Collected data entries:
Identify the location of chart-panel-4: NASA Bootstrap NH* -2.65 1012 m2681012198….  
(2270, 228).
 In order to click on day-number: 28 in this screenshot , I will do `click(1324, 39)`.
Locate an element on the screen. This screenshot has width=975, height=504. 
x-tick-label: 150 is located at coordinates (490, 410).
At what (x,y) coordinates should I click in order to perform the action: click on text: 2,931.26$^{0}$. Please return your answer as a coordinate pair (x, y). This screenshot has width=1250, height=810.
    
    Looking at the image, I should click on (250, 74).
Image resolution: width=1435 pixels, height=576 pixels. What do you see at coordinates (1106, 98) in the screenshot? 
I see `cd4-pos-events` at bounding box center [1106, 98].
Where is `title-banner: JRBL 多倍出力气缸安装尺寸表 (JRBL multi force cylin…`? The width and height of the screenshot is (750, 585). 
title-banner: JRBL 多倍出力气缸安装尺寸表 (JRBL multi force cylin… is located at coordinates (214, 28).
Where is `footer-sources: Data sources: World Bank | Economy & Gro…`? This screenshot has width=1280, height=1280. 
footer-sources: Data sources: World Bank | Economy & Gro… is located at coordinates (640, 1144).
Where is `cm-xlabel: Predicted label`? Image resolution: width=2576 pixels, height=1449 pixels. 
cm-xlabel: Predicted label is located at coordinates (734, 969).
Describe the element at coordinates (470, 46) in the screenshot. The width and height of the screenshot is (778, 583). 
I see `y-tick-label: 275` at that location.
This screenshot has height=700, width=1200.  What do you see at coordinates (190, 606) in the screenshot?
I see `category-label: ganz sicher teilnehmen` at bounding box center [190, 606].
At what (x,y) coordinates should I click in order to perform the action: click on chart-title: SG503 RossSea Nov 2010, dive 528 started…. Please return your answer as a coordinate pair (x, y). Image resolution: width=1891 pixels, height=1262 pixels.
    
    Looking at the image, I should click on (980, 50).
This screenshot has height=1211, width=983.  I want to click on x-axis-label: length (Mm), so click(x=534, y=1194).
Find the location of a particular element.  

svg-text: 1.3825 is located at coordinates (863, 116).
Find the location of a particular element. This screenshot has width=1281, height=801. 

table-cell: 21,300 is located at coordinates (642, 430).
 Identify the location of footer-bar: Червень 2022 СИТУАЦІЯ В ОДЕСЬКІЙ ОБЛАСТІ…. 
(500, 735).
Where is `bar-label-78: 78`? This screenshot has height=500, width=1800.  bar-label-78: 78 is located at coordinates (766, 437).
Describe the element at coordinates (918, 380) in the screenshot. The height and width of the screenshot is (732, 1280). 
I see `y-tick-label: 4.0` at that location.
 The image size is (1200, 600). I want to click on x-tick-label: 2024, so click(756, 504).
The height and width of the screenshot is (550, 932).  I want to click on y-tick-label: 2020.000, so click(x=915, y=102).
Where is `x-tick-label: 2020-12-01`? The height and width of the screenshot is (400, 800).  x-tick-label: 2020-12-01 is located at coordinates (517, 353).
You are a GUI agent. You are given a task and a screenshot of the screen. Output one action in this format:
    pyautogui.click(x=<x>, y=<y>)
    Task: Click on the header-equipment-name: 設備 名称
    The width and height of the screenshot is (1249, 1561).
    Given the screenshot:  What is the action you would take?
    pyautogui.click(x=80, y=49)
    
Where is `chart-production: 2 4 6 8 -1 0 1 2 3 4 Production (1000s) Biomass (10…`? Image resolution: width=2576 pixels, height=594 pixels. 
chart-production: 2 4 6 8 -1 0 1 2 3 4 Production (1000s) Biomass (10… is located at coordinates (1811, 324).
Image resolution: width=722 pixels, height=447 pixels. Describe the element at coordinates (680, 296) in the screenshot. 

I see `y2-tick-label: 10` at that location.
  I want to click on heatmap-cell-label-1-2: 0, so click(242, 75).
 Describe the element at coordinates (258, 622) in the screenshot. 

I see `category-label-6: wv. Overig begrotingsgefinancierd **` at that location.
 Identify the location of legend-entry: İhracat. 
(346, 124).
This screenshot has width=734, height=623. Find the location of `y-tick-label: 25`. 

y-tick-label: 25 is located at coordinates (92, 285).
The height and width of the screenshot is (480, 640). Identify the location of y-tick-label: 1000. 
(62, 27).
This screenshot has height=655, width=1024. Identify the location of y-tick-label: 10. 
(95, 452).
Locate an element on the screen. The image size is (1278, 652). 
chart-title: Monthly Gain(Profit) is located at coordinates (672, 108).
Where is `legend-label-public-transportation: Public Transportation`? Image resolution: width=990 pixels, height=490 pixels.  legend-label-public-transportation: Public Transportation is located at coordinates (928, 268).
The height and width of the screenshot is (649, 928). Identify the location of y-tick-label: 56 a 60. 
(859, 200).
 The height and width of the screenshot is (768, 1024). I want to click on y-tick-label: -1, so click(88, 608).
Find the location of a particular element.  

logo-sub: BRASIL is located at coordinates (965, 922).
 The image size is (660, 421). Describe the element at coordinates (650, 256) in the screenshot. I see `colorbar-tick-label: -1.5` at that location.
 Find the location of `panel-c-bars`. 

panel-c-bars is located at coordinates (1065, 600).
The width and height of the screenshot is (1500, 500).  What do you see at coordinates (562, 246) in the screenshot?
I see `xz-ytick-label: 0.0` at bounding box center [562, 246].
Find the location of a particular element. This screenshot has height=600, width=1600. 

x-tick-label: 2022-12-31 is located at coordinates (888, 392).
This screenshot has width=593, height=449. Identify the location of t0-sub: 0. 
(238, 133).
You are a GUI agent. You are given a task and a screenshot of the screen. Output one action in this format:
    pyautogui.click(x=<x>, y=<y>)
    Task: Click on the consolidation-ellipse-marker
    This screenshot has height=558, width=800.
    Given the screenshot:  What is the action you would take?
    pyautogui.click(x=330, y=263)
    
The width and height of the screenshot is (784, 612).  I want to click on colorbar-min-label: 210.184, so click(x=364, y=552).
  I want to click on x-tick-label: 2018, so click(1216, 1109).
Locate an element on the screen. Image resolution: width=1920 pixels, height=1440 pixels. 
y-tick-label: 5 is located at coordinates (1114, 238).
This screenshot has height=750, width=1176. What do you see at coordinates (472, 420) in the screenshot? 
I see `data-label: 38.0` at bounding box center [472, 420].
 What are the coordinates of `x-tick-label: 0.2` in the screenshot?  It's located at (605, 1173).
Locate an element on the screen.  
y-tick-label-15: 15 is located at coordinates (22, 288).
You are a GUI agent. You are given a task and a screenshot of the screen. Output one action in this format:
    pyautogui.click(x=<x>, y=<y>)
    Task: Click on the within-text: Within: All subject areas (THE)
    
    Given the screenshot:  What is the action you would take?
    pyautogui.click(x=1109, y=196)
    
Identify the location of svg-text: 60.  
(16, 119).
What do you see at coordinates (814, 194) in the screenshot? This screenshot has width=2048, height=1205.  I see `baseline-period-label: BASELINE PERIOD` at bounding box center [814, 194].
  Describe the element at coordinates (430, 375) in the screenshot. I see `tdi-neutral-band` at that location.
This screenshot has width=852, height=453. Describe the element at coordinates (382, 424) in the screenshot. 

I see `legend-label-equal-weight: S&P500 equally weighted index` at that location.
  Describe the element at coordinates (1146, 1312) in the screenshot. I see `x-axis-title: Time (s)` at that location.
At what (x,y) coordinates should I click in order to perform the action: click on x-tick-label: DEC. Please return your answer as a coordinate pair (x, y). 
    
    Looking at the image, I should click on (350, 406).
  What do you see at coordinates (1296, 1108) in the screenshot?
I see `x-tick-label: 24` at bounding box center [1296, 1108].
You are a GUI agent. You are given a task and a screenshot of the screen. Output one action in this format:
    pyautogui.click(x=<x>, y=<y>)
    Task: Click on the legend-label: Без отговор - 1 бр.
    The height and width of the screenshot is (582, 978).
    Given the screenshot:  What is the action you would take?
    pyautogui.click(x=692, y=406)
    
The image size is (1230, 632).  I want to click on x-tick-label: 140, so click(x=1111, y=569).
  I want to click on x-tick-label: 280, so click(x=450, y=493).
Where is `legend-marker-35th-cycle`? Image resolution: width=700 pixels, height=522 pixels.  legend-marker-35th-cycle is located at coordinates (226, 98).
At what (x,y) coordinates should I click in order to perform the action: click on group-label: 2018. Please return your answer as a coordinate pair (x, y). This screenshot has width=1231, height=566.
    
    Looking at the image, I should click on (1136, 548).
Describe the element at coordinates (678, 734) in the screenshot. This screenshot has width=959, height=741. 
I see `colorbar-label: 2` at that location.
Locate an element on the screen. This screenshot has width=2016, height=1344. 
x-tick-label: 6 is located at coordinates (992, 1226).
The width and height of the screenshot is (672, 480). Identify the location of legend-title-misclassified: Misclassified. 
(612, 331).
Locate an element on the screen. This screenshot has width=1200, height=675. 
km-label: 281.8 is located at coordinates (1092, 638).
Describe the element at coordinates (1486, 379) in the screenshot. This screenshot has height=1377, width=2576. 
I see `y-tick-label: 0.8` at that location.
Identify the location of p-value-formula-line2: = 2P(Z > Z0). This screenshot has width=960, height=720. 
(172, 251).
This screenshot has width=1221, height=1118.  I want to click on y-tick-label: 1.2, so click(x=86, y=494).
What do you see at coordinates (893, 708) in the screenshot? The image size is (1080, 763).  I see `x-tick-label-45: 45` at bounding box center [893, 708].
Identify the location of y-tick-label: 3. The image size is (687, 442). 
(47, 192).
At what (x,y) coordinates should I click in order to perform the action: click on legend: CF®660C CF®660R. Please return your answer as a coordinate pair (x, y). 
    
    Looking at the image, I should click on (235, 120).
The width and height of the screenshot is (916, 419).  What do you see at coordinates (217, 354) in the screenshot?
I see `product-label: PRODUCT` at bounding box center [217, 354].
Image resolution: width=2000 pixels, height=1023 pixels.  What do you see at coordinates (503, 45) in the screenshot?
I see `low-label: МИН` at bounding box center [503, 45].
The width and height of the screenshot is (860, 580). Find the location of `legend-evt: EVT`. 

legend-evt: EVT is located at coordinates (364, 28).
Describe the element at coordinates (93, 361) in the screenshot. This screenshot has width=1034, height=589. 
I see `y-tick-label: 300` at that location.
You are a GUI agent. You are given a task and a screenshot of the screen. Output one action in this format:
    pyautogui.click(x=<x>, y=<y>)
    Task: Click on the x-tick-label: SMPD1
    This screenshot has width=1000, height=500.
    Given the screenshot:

JOB:
Recast the rows as a JSON list of strings, one string per line with blank lines left out. Begin at the line that contains "The width and height of the screenshot is (916, 419)." and continue through the end of the rows.

RESULT OF THE TASK:
[
  "The width and height of the screenshot is (916, 419).  What do you see at coordinates (217, 354) in the screenshot?",
  "I see `product-label: PRODUCT` at bounding box center [217, 354].",
  "Image resolution: width=2000 pixels, height=1023 pixels.  What do you see at coordinates (503, 45) in the screenshot?",
  "I see `low-label: МИН` at bounding box center [503, 45].",
  "The width and height of the screenshot is (860, 580). Find the location of `legend-evt: EVT`. ",
  "legend-evt: EVT is located at coordinates (364, 28).",
  "Describe the element at coordinates (93, 361) in the screenshot. This screenshot has width=1034, height=589. ",
  "I see `y-tick-label: 300` at that location.",
  "You are a GUI agent. You are given a task and a screenshot of the screen. Output one action in this format:",
  "    pyautogui.click(x=<x>, y=<y>)",
  "    Task: Click on the x-tick-label: SMPD1",
  "    This screenshot has width=1000, height=500.",
  "    Given the screenshot:"
]